Molto opportunamente Federica Mogherini, Alto rappresentante della Ue per la politica estera e di sicurezza, ha citato papa Francesco nel suo discorso al Consiglio di Sicurezza dell’Onu, in particolare quell’intervento in cui il Pontefice disse: “La storia dei migranti ci fa piangere, ci fa vergognare”. Perché è con un certo tasso di vergogna che l’Europa dei 28 Stati uniti, dei 500 milioni di abitanti e del potente blocco economico (con il 7% della popolazione mondiale gestisce il 20% dell’import-export mondiale) si è recata all’Onu per farsi dare un aiuto e una spinta a decidere qualcosa (qualunque cosa) sull’emergenza migranti.
Inviando la Mogherini a New York, infatti, la Ue butta il cuore oltre l’ostacolo delle proprie esitazioni e delle ipocrisie nazionali: quelle che hanno consentito ai Paesi del Nord Europa di trincerarsi dietro il Trattato di Lisbona (che impone la richiesta di asilo nel primo Paese toccato dai migranti) per lasciare soli i Paesi affacciati sul Mediterraneo e far finta di niente, disconoscere un problema che è planetario (da circa 35 anni è fissa la quota della popolazione mondiale che si sposta e cerca di accasarsi in altri Paesi: circa il 3%), investe tantissimi Paesi (in Libano ci sono un milione e 200 mila profughi siriani su 4 milioni e 300 mila abitanti) e tocca l’Europa in modo serio ma non ingestibile, se nel tracollo del 2014 le richieste di asilo sono state in tutta la Ue e da tutte le nazioni extraeuropee circa 600 mila su, appunto, 500 milioni di abitanti.

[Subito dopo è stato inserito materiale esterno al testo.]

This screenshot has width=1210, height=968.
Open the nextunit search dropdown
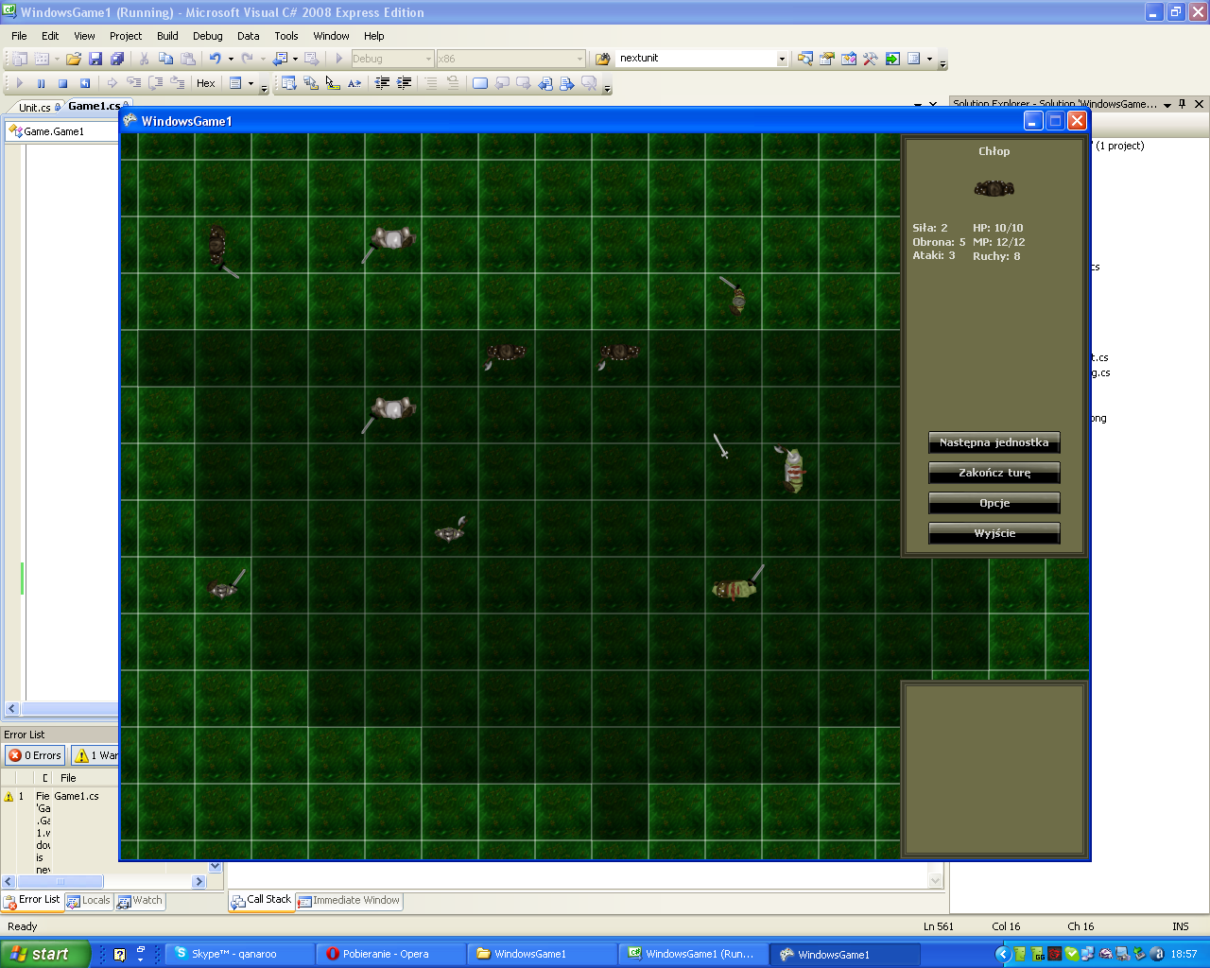pyautogui.click(x=782, y=59)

La Ue ha presentato all’Onu un piano in quattro punti che possiamo così riassumere: aiuti ai Paesi da cui i migranti partono e attraverso i quali transitano; controlli delle frontiere a Sud della Libia; missioni contro gli uomini e i mezzi del traffico di migranti; e suddivisione dei profughi per quote in tutti i Paesi della Ue. La Mogherini ha detto all’Onu che “non c’è una soluzione militare al problema” ma è piuttosto chiaro il ragionamento implicito nella sua missione: se l’Onu approverà una qualche forma di intervento contro le basi del traffico di esseri umani, e collaborerà con essa, sarà più facile convincere i Governi europei riottosi a fare la loro parte nella distribuzione e nell’accoglienza dei migranti. Il tutto, se possibile, entro il Consiglio europeo di giugno.
Migranti, l’Europa si muove
Dopo anni di colpevole inerzia, l’Europa finalmente si è data una mossa. Positivo, in particolare, il ricorso, annunciato dalla Commissione europea, all’articolo del Trattato di Lisbona che autorizza, in presenza di “una situazione di emergenza caratterizzata da un improvviso afflusso di cittadini di Paesi terzi”, l’adozione di misure speciali, anche se temporanee. E’ il grimaldello legale che consentirà di affrontare il problema della redistribuzione dei profughi senza subire le forche caudine dei voti all’unanimità.
Ma è una mossa non privi di rischi. Per l’Europa, che deve ottenere l’approvazione dei cinque membri di diritto del Consiglio di sicurezza Onu: quello di Francia e Gran Bretagna è scontato, quello della Cina, della Russia attaccata dalle sanzioni europee e degli Usa possibile ma non certo. E soprattutto per l’Italia, che in ogni caso resterà sulla prima linea delle migrazioni del Mediterraneo. Quando si parla di azioni di forza (perché di questo si tratterà, contro i trafficanti), per di più in un Paese nel caos come la Libia, si sa con certezza solo dove si comincia. Dove si finirà lo si scoprirà solo in seguito, proprio com’è successo nel 2011, con la guerra anche allora promossa da inglesi e francesi e approvata, con tanto di risoluzione, anche dall’Onu.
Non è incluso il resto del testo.